## Task input
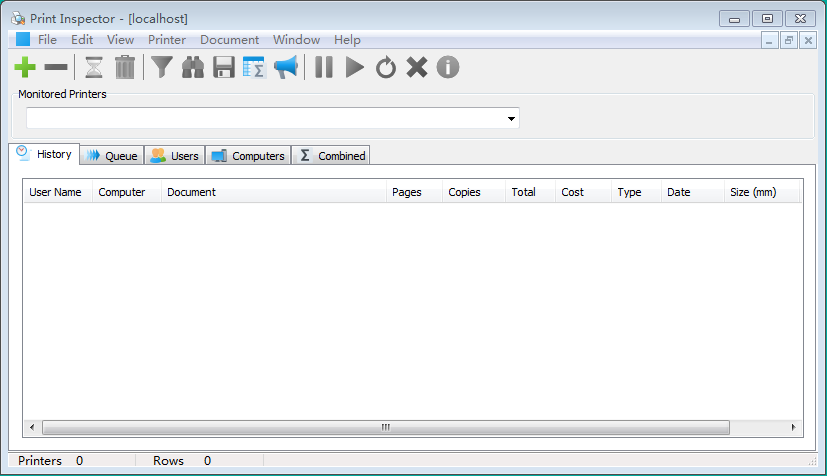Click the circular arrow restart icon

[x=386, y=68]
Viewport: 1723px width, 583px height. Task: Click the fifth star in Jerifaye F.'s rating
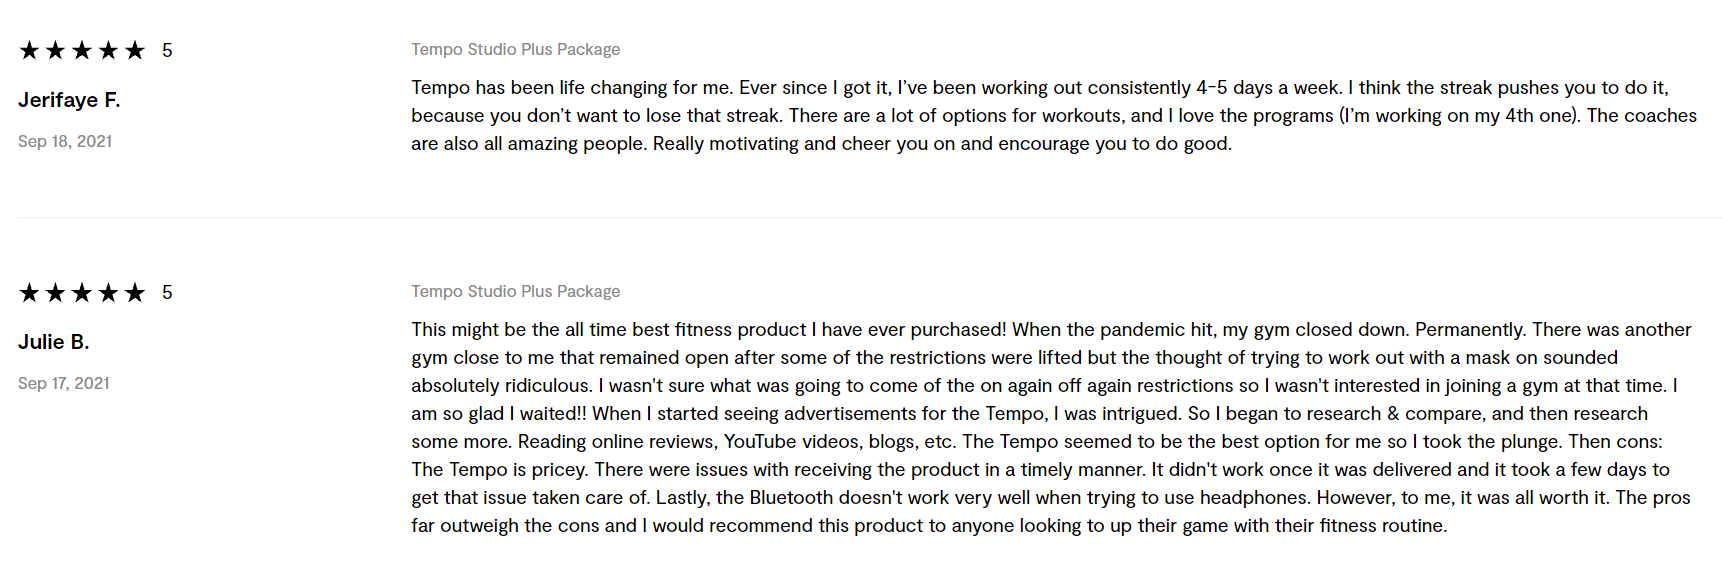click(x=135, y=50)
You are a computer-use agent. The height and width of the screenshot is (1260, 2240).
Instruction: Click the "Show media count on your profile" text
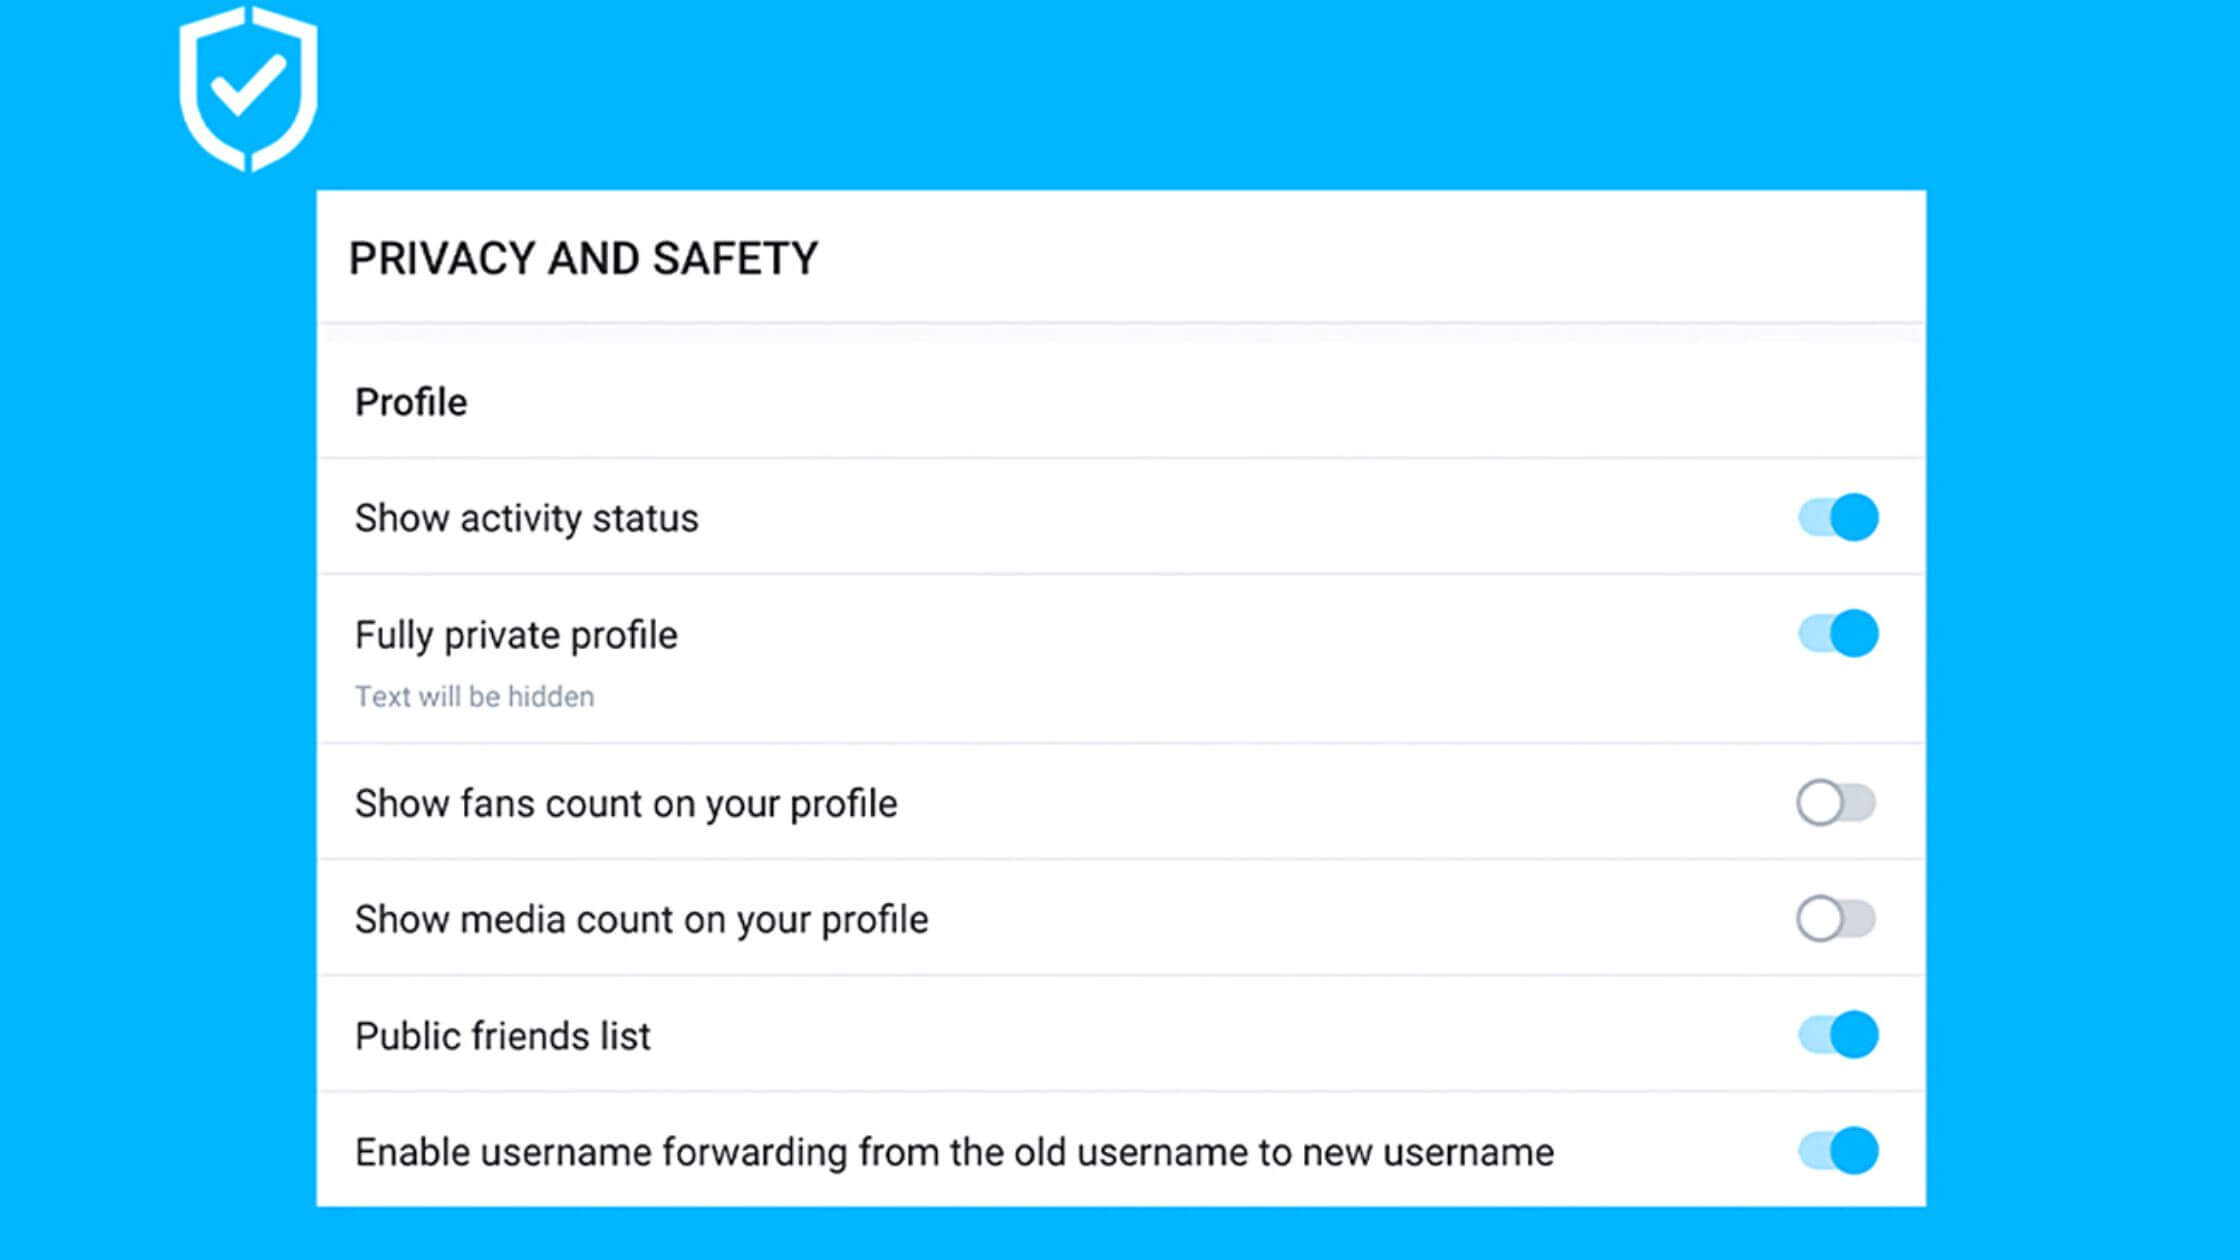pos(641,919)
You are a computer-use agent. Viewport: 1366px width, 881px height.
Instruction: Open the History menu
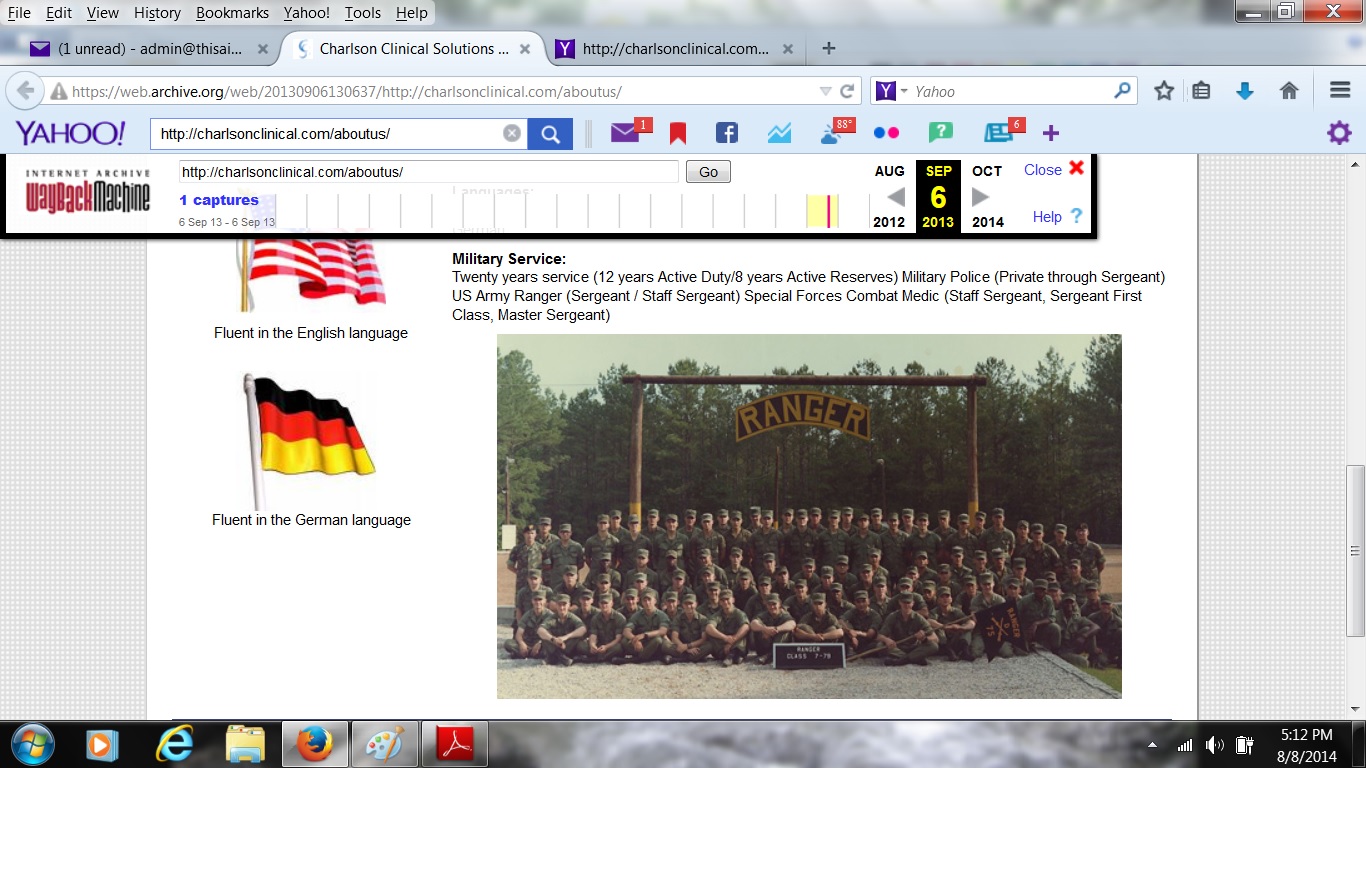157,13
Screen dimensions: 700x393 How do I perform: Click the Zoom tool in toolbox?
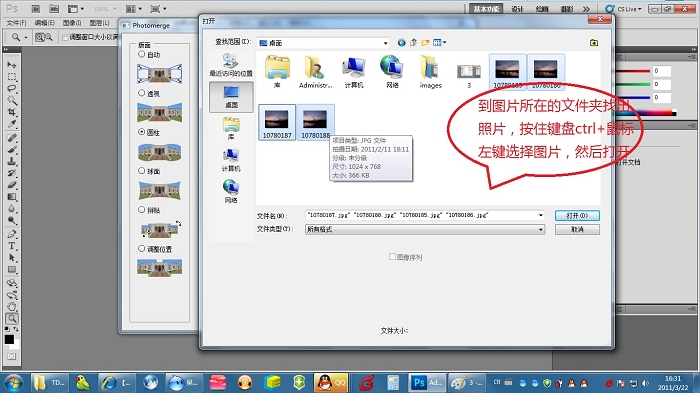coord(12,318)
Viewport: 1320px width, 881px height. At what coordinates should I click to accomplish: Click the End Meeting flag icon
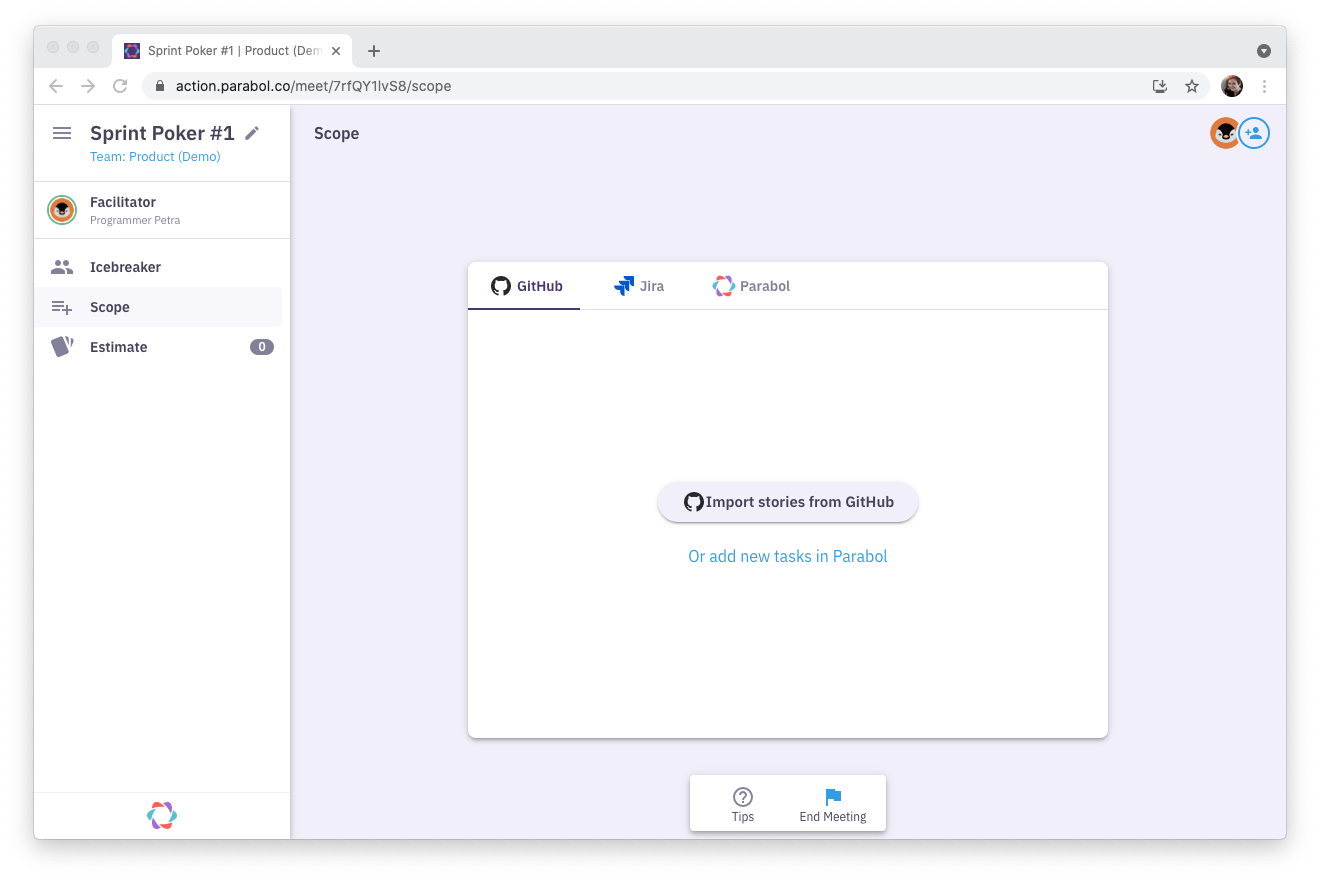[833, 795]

## The task
Leave the pictures out, and reproduce only the lines from the line holding "Screen dimensions: 700x393" through the last line of the material, both included.

## Output below
Screen dimensions: 700x393 How do I perform: Click the Zoom tool in toolbox?
coord(12,318)
Viewport: 1320px width, 881px height. At what coordinates should I click to accomplish: Click the End Meeting flag icon
[833, 795]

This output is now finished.